Зенитные дивизионы 4-й армии и 6-го механизированного корпуса Западного ОВО встретили войну на полигоне в 120 км восточнее Минска. «На воскресенье в полку объявили выходной. Все обрадовались: три месяца не отдыхали. Вечером в субботу командование, летчики и техники уехали к семьям», — вспоминал бывший пилот 13-го бомбардировочного авиаполка Павел Цупко.
Командир одной из трех авиадивизий ЗапОВО Николай Белов 20 июня получил приказ командующего ВВС округа привести дивизию в боевую готовность, отменить отпуска и увольнения, рассредоточить технику, а в 16:00 21 июня последовала его отмена. «Сталин стремился самим состоянием и поведением войск приграничных округов дать понять, что у нас царит спокойствие, если не беспечность.

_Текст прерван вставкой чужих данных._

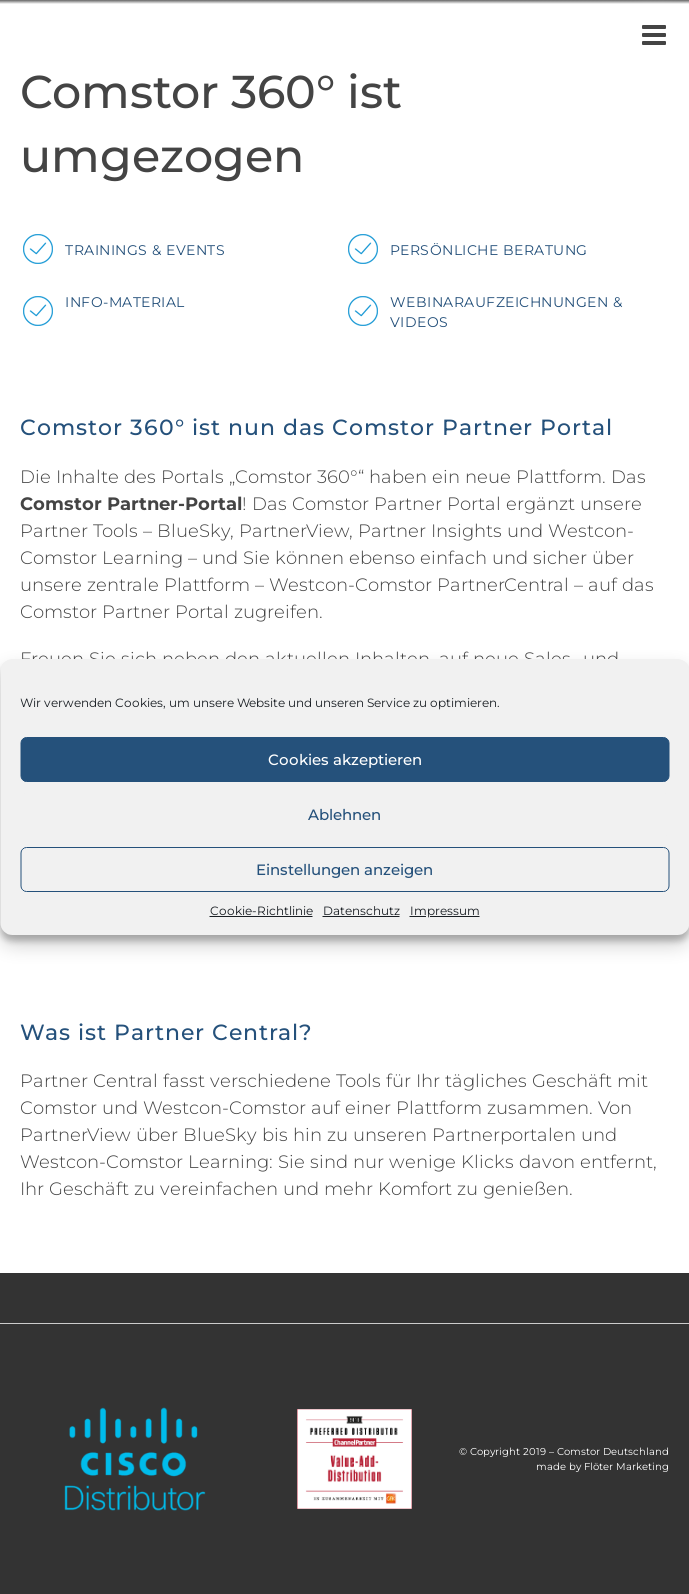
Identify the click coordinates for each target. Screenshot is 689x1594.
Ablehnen (344, 814)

В итоге мы, вместо того чтобы умелыми дезинформационными действиями ввести агрессора в заблуждение относительно боевой готовности наших войск, реально снизили ее до крайне низкой степени», — недоумевал бывший начальник оперативного отдела штаба 13-й армии Сергей Иванов.
Злополучный полк
Но самая невероятная история приключилась в 122-м истребительном авиаполку, прикрывавшем Гродно. В пятницу 20 июня в часть приехали высокие чины из Москвы и Минска, а в 6 вечера в субботу личному составу объявили приказ: снять с истребителей И-16 и отправить на склад вооружение и боекомплекты.
Распоряжение было настолько диким и необъяснимым, что летчики заговорили об измене, но их заставили замолчать. Излишне говорить, что наутро 122-й авиаполк подвергся полному разгрому.

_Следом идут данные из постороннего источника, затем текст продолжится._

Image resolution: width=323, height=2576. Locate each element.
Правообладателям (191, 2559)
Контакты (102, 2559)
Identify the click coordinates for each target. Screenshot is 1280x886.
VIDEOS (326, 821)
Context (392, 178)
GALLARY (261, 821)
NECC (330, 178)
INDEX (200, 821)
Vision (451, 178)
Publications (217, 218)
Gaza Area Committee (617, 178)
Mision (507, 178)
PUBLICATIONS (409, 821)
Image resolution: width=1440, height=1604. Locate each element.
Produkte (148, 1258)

Группировка советских ВВС на западном направлении насчитывала 111 авиаполков, в том числе 52 истребительных. Почему именно этот привлек такое внимание?
Что случилось?
«Сталин, вопреки очевидным фактам, считал, что это еще не война, а провокация отдельных недисциплинированных частей немецкой армии», — заявил Никита Хрущев в докладе на XX съезде КПСС. Навязчивая мысль о какой-то провокации, видимо, и впрямь присутствовала в уме Сталина. Он развивал ее и в «Директиве №1», и на первом после начала вторжения совещании в Кремле, открывшемся в 05:45 22 июня. До 06:30 он не давал разрешения открыть ответный огонь, пока Молотов не сообщил, что Германия официально объявила войну СССР.
Ныне покойный петербургский историк Игорь Бунич утверждал, что за несколько дней до начала войны Гитлер направил Сталину секретное личное послание с предупреждением, что некие англофильствующие генералы могут попытаться спровоцировать конфликт между СССР и Германией.
Сталин якобы удовлетворенно заметил Берии, что у нас, мол, такое невозможно, мы в своей армии порядок навели. Правда, обнаружить документ в германских или советских архивах не удалось.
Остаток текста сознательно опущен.